İstanbul 32. Ağır Ceza Mahkemesi'nde görülen duruşmayı Bakırköy Hapishanesi'nde tutuklu olan Mızrak ile Silivri Hapishanesi'nde tutuklu olan Göksel Dilibal getirildi. Durmayı ailelerin de aralarında olduğu çok sayıda kişi takip etti.

Savunma yapan Mızrak, sol görüşlü bir ailede doğduğunu ve sosyalist düşünceyle küçük yaşlarda tanıştığını dile getirdi. "Devrimcinin işi devrim yapmaktır" sözünü düstur edindiğini belirten Mızrak, söz ve eylem birlikteliğini önce kendi yaşamında kurmanın arayışçısı olduğunu vurguladı. Sosyalist gençlik hareketi içerisinde örgütlü mücadeleye katıldığını, Adana'da lisede okuduğu dönem ve Ankara Hacettepe Üniversitesi'nde öğrenciliği sürecinde gençliğin eşit-parasız-anadilde eğitim talebini yükseltmek ve cinsiyetçi eğitim sistemine karşı durmak için ön saflarda yer aldığını belirten Mızrak, "Ve gençliğin özgürleşmesinin yolunun salt akademik-demokratik talepler çerçevesinde bir mücadeleden geçmediğini aynı zamanda toplumsal harekete dair ufuk açıcı, öncü rol üstlenmesi gerektiğini savunan biri olarak işçi-emekçilerin, ezilen ulus ve inançlardan halklarımızın, kadın ve LGBTİ+'ların eşitlik-özgürlük-adalet talepleri mücadelelerinin yanında saf tuttum. Tam da bu duruşumdan kaynaklı defalara gözaltına alındım. Gerek gözaltında gerek mahkemelerde eylemlerimin arkasında durdum" dedi.

Sosyalist Birgül Mızrak'ın savunmasının tamamı şöyle:

"Kapitalist sömürü düzeni bugün dünyada görüldüğü üzere insanlığa yıkımdan başka bir şey vadetmiyor. Burjuvazi, kar hırsı için insanlığa ve doğaya ait ne varsa acımasızca talan ediyor. Dünya üzerinde 26 bin milyarderin serveti 3 milyar 700 bin kişinin birikimine eşit. Yani dünyanın zenginliğini elinde tutanların sayısı bir avuç olmasına rağmen biz çoğunluğa açlığın, yoksulluğun, yoksunluğun, borç yükünün savaş ve ölümün her türlüsü reva görülüyor. Burjuvazi insanlığa umutsuzluk ve karamsarlıktan başka Bir şey sunmuyor. Yaşama tutkusunu alıyor elimizden. Türkiye'de son dönemlerde ardarda gelen siyanürlü toplu intiharlar gelinen durumun en çıplan göstergelerinden. Çözüm olarak siyanür satışları yasaklanıyor. İnsanları ölüme götüren koşullar tartışılmıyor. Çünkü bunun tartışılması demek topyekün kapitalist devletin ve onun politikalarının tartışılması demek. Ve bundan özenle imtina ediliyor. Kaçınılmaz son ertelenmeye çalışılıyor. Fakat kapitalizmin krizinden bu kez fırsatlar paylaşılamayacak. Çünkü kriz devrevi değil varoluşsal. Tarihin çarkları artık geri dönülmez biçimde biz ezilen milyonlar lehine dönüyor. Sosyalist yazar Kutsiye Bozoklar'ın tanımlamasıyla 'umutlu inadı' kuşanan biz devrimcilerin öncülüğünde onur ve özgürlük kazanacak.

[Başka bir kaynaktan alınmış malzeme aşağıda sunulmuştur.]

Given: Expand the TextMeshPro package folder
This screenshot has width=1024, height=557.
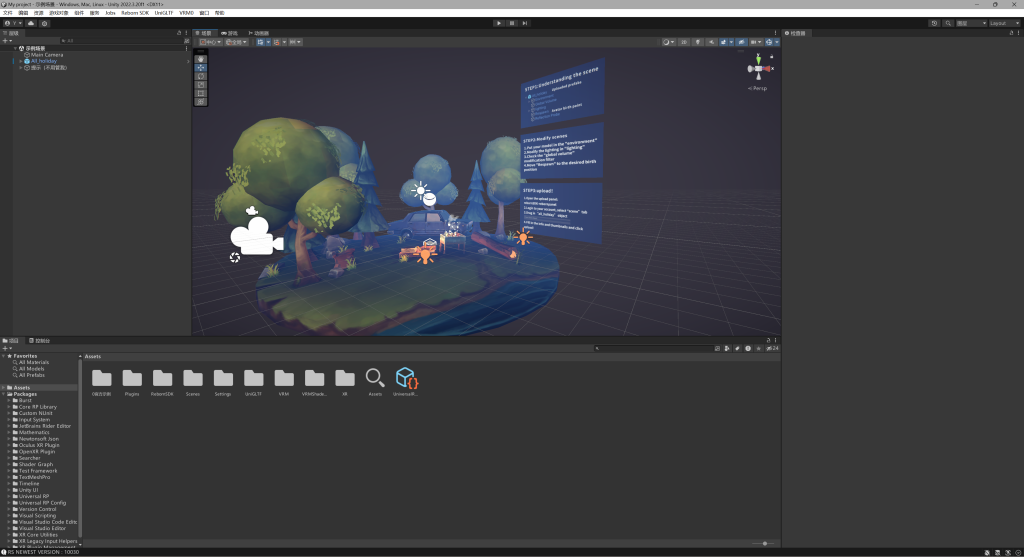Looking at the screenshot, I should pyautogui.click(x=10, y=477).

'SOKAKLARI ZAPTEDEN KADINLARA BİR SES DE BEN EKLİYORUM'
"Kapitalist sömürü düzeni ataerkiyi güçlendirerek kadınlara karşı kapsamlı bir savaş başlatmıştır. Türkiye'de her gün en az 3 kadının katledilmesi de bundandır. Kadınlar bilinçlendikçe, sisteme karşı çıktıkça egemen sistemin saldırganlığı kadın kırımı boyutuna varıyor. Her gün yeni isimler ekleniyor söndürülen yaşamlara. ‘Şikayetlerimizin dikkate alınması için ölmem mi gerekiyor?' diye soruyor Ayşe. Ve evet öldükten sonra gündeme geliyor yüzlerce kadında olduğu gibi, Güleda, Ceren... Devlet ölümleri izliyor, katillerin arkasında duruyor. Şule Çet'in katili, "eğer kamuoyu baskısı olmasa verilen cezayı almayacağını pişkince söyleyebiliyor. Ve ne yazık ki çok doğru bir noktaya vurgu yapıyor. Kadınlara ölümü reva gören bu hukuk sistemi erkeğin takım elbisesini iyi hal sayıyor. Ve Nevin Yıldırım gibi onlarca kadın yaşamak için özsavunmasını kullandığından ağır cezalara çarptırılıyor. Doğrudan hayatıma kasteden bir katille karşı karşıya kalmadım belki ama kapitalist ataerkil sisteme karşı çıktığım için devlet şiddetinin her türlüsünü yaşadım ve bir yıldır uydurma iddialarla hapishanede tutuluyor oluşum da bundan bağımsız değildir. Ancak bizi öldürseniz de hapsetseniz de kadınlar, kadın düşmanı sistemin gerçeğiyle yüzleşiyor ve evin duvarlarını yıkarak dünyanın her yerinde 'bir kişi daha eksilmeyeceğiz' haykırışıyla sokakları zapteden kadınlara bir ses de ben ekliyorum. Kadınlar artık susmayacaklar!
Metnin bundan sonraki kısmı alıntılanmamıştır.